§ What the task asks
Please retype exactly the lines from the one containing "Task: Set number of diagrams to 3" through the end of the records, leaving out the pictures.

§ Study material
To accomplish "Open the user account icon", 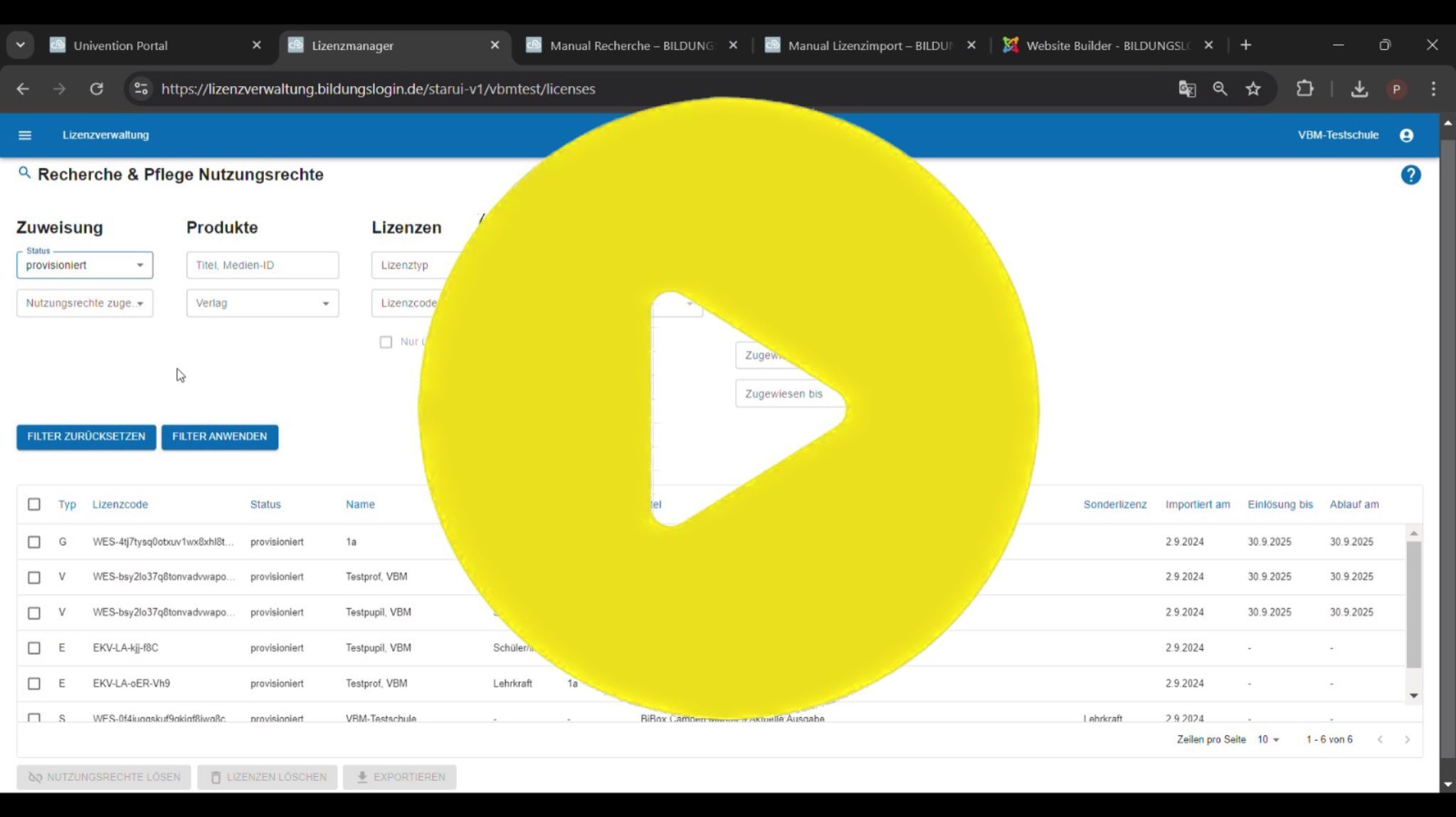I will click(x=1405, y=135).
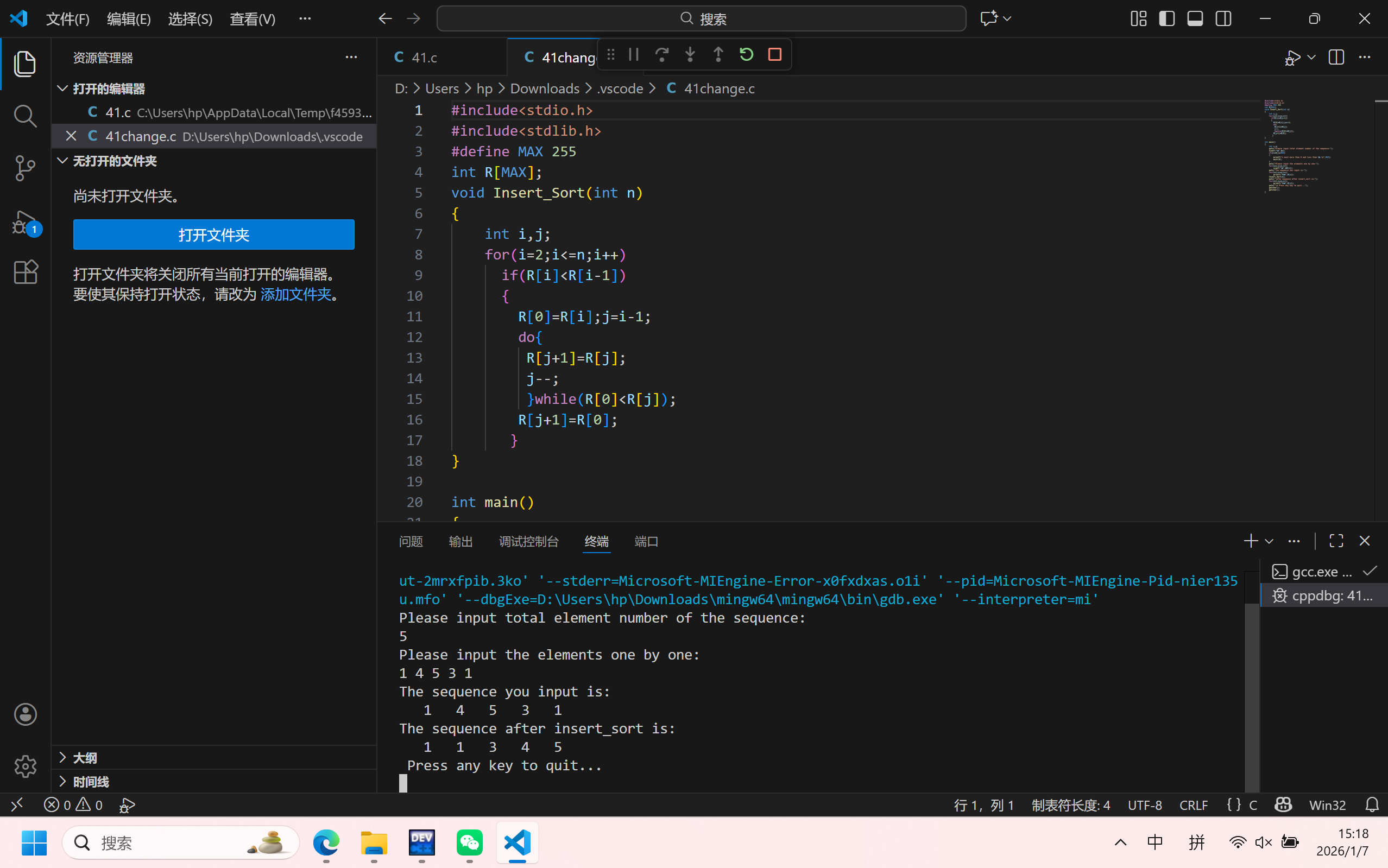Click the top search command box
Image resolution: width=1388 pixels, height=868 pixels.
tap(701, 19)
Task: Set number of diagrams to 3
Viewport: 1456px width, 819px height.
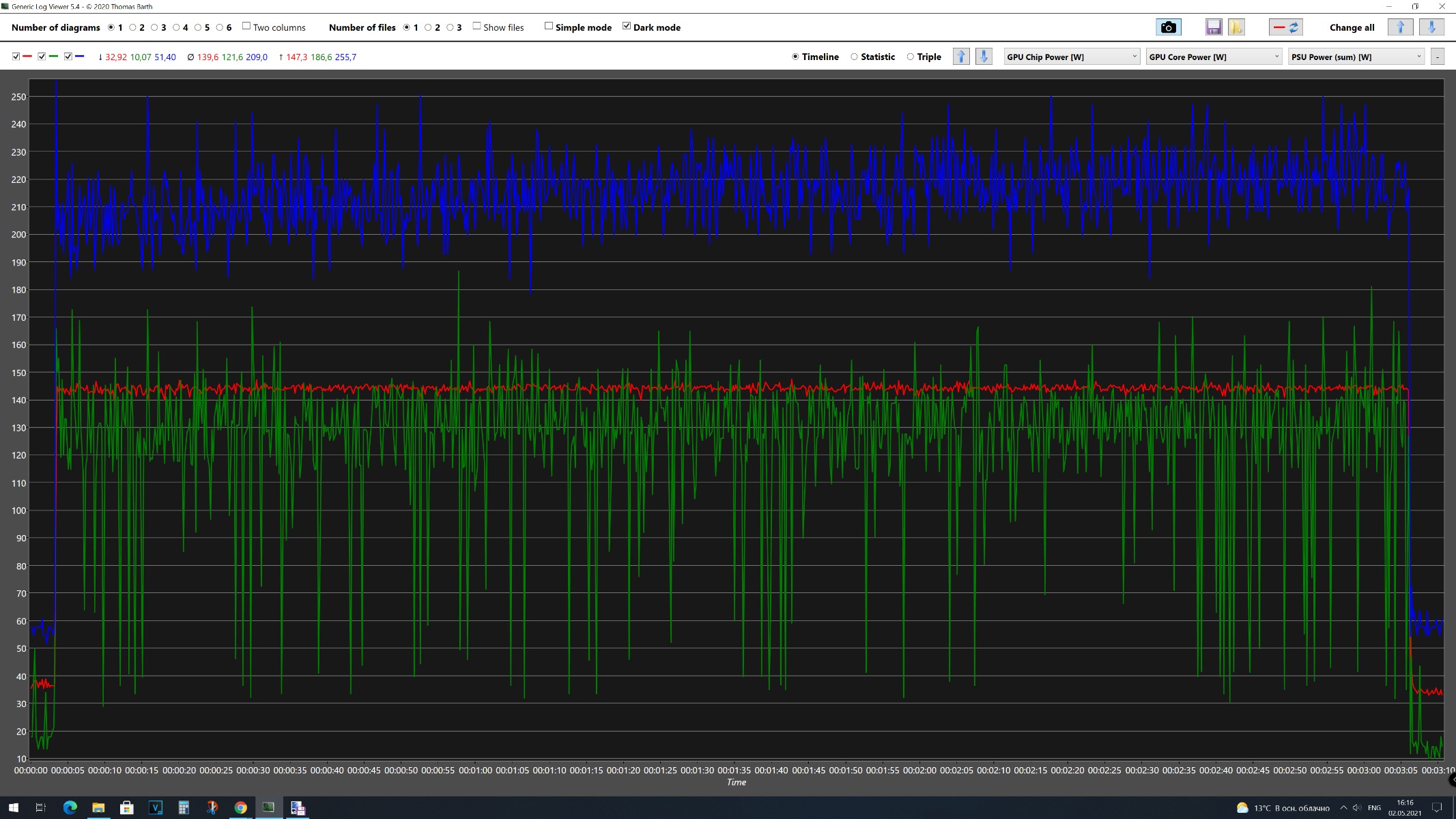Action: [x=154, y=27]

§ Response to the task
Task: Set number of diagrams to 3
Viewport: 1456px width, 819px height.
Action: [x=154, y=27]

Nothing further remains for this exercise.